Exercise: Produce the full set of records below once more, exactly as they stand.

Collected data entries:
+++

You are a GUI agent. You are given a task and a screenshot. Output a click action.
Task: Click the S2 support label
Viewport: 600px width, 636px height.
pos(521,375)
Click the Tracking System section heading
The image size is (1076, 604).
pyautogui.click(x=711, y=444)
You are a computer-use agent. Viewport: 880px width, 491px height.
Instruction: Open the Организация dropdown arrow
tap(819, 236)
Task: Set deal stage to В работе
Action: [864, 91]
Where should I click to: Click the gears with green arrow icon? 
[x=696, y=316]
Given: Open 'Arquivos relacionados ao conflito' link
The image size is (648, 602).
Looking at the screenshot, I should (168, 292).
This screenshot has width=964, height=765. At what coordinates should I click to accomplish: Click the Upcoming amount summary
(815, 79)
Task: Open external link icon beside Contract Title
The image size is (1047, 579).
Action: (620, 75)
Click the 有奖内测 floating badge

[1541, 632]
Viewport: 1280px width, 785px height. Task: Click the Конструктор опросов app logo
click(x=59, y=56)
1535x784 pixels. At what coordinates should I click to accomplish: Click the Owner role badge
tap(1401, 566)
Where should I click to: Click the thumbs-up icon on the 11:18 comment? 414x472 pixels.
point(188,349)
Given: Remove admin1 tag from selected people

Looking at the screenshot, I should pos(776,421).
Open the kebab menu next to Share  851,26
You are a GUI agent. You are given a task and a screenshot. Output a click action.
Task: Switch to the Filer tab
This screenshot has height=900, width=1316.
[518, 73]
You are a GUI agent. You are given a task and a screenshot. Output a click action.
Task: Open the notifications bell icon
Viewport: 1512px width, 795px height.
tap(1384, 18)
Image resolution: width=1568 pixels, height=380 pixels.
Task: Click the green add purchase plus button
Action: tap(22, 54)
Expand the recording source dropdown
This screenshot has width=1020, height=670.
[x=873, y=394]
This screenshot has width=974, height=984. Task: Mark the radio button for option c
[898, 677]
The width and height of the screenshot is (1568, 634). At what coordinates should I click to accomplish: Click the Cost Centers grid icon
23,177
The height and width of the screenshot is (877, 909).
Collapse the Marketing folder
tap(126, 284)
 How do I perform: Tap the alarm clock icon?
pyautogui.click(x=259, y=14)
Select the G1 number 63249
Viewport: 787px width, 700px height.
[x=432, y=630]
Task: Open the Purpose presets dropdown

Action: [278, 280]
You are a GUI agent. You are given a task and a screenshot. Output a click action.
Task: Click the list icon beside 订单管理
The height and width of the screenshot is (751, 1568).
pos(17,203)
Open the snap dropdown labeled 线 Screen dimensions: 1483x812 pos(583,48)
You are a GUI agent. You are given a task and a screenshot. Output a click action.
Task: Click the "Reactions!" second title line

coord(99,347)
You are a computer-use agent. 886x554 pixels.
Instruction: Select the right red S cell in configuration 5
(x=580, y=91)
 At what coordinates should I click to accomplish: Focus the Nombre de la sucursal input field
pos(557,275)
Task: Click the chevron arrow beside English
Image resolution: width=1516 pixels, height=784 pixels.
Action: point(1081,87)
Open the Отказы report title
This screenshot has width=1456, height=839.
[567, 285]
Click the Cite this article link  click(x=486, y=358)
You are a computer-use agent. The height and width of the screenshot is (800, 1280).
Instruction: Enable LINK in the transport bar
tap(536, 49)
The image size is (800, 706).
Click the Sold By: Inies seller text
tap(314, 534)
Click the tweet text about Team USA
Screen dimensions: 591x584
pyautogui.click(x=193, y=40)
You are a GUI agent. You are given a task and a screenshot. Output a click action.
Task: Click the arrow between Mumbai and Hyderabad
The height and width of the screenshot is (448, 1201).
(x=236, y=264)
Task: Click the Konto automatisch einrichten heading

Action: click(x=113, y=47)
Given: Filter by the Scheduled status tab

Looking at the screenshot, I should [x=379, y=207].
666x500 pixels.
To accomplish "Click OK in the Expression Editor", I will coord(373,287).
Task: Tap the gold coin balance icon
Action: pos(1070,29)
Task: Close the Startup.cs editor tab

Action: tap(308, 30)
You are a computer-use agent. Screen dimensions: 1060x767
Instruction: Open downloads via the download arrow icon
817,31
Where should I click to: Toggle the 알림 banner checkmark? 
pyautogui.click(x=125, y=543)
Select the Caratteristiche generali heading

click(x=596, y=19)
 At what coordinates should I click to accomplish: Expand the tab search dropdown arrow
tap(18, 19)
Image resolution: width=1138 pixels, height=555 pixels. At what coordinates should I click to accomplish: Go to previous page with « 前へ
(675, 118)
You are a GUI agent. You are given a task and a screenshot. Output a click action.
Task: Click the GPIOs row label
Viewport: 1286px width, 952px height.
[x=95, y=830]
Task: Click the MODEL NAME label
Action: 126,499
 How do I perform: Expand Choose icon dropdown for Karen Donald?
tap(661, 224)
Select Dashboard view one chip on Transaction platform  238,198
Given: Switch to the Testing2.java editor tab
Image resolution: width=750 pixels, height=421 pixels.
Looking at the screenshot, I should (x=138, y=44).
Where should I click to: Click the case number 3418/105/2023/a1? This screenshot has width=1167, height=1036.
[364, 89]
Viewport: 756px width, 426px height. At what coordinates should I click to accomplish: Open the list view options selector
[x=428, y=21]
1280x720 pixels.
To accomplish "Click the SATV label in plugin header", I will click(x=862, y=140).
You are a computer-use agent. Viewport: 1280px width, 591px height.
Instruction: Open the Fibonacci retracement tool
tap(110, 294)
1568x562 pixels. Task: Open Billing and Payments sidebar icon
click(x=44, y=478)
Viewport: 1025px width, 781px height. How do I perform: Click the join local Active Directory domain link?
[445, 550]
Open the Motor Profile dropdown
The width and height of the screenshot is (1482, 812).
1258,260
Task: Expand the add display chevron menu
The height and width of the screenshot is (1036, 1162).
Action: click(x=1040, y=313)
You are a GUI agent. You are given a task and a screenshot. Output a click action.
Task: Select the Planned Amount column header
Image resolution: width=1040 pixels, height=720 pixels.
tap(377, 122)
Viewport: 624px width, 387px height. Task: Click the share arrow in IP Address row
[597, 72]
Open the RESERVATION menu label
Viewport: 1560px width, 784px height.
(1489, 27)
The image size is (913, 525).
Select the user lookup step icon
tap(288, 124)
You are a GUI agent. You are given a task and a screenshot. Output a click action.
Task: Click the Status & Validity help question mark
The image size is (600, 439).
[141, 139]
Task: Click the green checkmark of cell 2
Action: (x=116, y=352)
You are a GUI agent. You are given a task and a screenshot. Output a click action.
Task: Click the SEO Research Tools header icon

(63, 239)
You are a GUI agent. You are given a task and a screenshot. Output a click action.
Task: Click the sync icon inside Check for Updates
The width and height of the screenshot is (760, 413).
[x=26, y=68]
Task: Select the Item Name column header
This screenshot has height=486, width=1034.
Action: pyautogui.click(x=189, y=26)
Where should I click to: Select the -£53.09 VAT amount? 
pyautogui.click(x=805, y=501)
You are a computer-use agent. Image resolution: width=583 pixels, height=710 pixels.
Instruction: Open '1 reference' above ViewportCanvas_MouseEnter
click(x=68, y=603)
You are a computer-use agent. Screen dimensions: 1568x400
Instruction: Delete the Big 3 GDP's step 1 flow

+++

Result below:
You are a GUI agent. You are given a task and a screenshot. Output a click action.
Task: Click the S2 support label
Viewport: 600px width, 636px height.
pos(521,375)
Click the Tracking System section heading
The image size is (1076, 604).
pyautogui.click(x=711, y=444)
You are a computer-use agent. Viewport: 880px width, 491px height.
Instruction: Open the Организация dropdown arrow
tap(819, 236)
Task: Set deal stage to В работе
Action: [864, 91]
Where should I click to: Click the gears with green arrow icon? 
[x=696, y=316]
Given: Open 'Arquivos relacionados ao conflito' link
The image size is (648, 602).
Looking at the screenshot, I should (168, 292).
This screenshot has width=964, height=765. At what coordinates should I click to accomplish: Click the Upcoming amount summary
(815, 79)
Task: Open external link icon beside Contract Title
The image size is (1047, 579).
Action: (620, 75)
Click the 有奖内测 floating badge

[1541, 632]
Viewport: 1280px width, 785px height. Task: Click the Конструктор опросов app logo
click(x=59, y=56)
1535x784 pixels. At what coordinates should I click to accomplish: Click the Owner role badge
tap(1401, 566)
Where should I click to: Click the thumbs-up icon on the 11:18 comment? 414x472 pixels.
point(188,349)
Given: Remove admin1 tag from selected people

Looking at the screenshot, I should pos(776,421).
Open the kebab menu next to Share  851,26
You are a GUI agent. You are given a task and a screenshot. Output a click action.
Task: Switch to the Filer tab
This screenshot has height=900, width=1316.
[518, 73]
You are a GUI agent. You are given a task and a screenshot. Output a click action.
Task: Open the notifications bell icon
Viewport: 1512px width, 795px height.
tap(1384, 18)
Image resolution: width=1568 pixels, height=380 pixels.
Task: Click the green add purchase plus button
Action: tap(22, 54)
Expand the recording source dropdown
This screenshot has width=1020, height=670.
[x=873, y=394]
This screenshot has width=974, height=984. Task: Mark the radio button for option c
[898, 677]
The width and height of the screenshot is (1568, 634). At what coordinates should I click to accomplish: Click the Cost Centers grid icon
23,177
The height and width of the screenshot is (877, 909).
Collapse the Marketing folder
tap(126, 284)
 How do I perform: Tap the alarm clock icon?
pyautogui.click(x=259, y=14)
Select the G1 number 63249
Viewport: 787px width, 700px height.
[x=432, y=630]
Task: Open the Purpose presets dropdown

Action: [278, 280]
You are a GUI agent. You are given a task and a screenshot. Output a click action.
Task: Click the list icon beside 订单管理
The height and width of the screenshot is (751, 1568).
pos(17,203)
Open the snap dropdown labeled 线 Screen dimensions: 1483x812 pos(583,48)
You are a GUI agent. You are given a task and a screenshot. Output a click action.
Task: Click the "Reactions!" second title line

coord(99,347)
You are a computer-use agent. 886x554 pixels.
Instruction: Select the right red S cell in configuration 5
(x=580, y=91)
 At what coordinates should I click to accomplish: Focus the Nombre de la sucursal input field
pos(557,275)
Task: Click the chevron arrow beside English
Image resolution: width=1516 pixels, height=784 pixels.
Action: point(1081,87)
Open the Отказы report title
This screenshot has width=1456, height=839.
[567, 285]
Click the Cite this article link  click(x=486, y=358)
You are a computer-use agent. The height and width of the screenshot is (800, 1280).
Instruction: Enable LINK in the transport bar
tap(536, 49)
The image size is (800, 706).
Click the Sold By: Inies seller text
tap(314, 534)
Click the tweet text about Team USA
Screen dimensions: 591x584
pyautogui.click(x=193, y=40)
You are a GUI agent. You are given a task and a screenshot. Output a click action.
Task: Click the arrow between Mumbai and Hyderabad
The height and width of the screenshot is (448, 1201).
(x=236, y=264)
Task: Click the Konto automatisch einrichten heading

Action: click(x=113, y=47)
Given: Filter by the Scheduled status tab

Looking at the screenshot, I should [x=379, y=207].
666x500 pixels.
To accomplish "Click OK in the Expression Editor", I will coord(373,287).
Task: Tap the gold coin balance icon
Action: pos(1070,29)
Task: Close the Startup.cs editor tab

Action: tap(308, 30)
You are a computer-use agent. Screen dimensions: 1060x767
Instruction: Open downloads via the download arrow icon
817,31
Where should I click to: Toggle the 알림 banner checkmark? 
pyautogui.click(x=125, y=543)
Select the Caratteristiche generali heading

click(x=596, y=19)
 At what coordinates should I click to accomplish: Expand the tab search dropdown arrow
tap(18, 19)
Image resolution: width=1138 pixels, height=555 pixels. At what coordinates should I click to accomplish: Go to previous page with « 前へ
(675, 118)
You are a GUI agent. You are given a task and a screenshot. Output a click action.
Task: Click the GPIOs row label
Viewport: 1286px width, 952px height.
[x=95, y=830]
Task: Click the MODEL NAME label
Action: 126,499
 How do I perform: Expand Choose icon dropdown for Karen Donald?
tap(661, 224)
Select Dashboard view one chip on Transaction platform  238,198
Given: Switch to the Testing2.java editor tab
Image resolution: width=750 pixels, height=421 pixels.
Looking at the screenshot, I should (x=138, y=44).
Where should I click to: Click the case number 3418/105/2023/a1? This screenshot has width=1167, height=1036.
[364, 89]
Viewport: 756px width, 426px height. At what coordinates should I click to accomplish: Open the list view options selector
[x=428, y=21]
1280x720 pixels.
To accomplish "Click the SATV label in plugin header", I will click(x=862, y=140).
You are a computer-use agent. Viewport: 1280px width, 591px height.
Instruction: Open the Fibonacci retracement tool
tap(110, 294)
1568x562 pixels. Task: Open Billing and Payments sidebar icon
click(x=44, y=478)
Viewport: 1025px width, 781px height. How do I perform: Click the join local Active Directory domain link?
[445, 550]
Open the Motor Profile dropdown
The width and height of the screenshot is (1482, 812).
1258,260
Task: Expand the add display chevron menu
The height and width of the screenshot is (1036, 1162).
Action: click(x=1040, y=313)
You are a GUI agent. You are given a task and a screenshot. Output a click action.
Task: Select the Planned Amount column header
Image resolution: width=1040 pixels, height=720 pixels.
tap(377, 122)
Viewport: 624px width, 387px height. Task: Click the share arrow in IP Address row
[597, 72]
Open the RESERVATION menu label
Viewport: 1560px width, 784px height.
(1489, 27)
The image size is (913, 525).
Select the user lookup step icon
tap(288, 124)
You are a GUI agent. You are given a task and a screenshot. Output a click action.
Task: Click the Status & Validity help question mark
The image size is (600, 439).
[141, 139]
Task: Click the green checkmark of cell 2
Action: (x=116, y=352)
You are a GUI agent. You are given a task and a screenshot. Output a click action.
Task: Click the SEO Research Tools header icon

(63, 239)
You are a GUI agent. You are given a task and a screenshot. Output a click action.
Task: Click the sync icon inside Check for Updates
The width and height of the screenshot is (760, 413).
[x=26, y=68]
Task: Select the Item Name column header
This screenshot has height=486, width=1034.
Action: pyautogui.click(x=189, y=26)
Where should I click to: Select the -£53.09 VAT amount? 
pyautogui.click(x=805, y=501)
You are a computer-use agent. Image resolution: width=583 pixels, height=710 pixels.
Instruction: Open '1 reference' above ViewportCanvas_MouseEnter
click(x=68, y=603)
You are a computer-use agent. Screen dimensions: 1568x400
Instruction: Delete the Big 3 GDP's step 1 flow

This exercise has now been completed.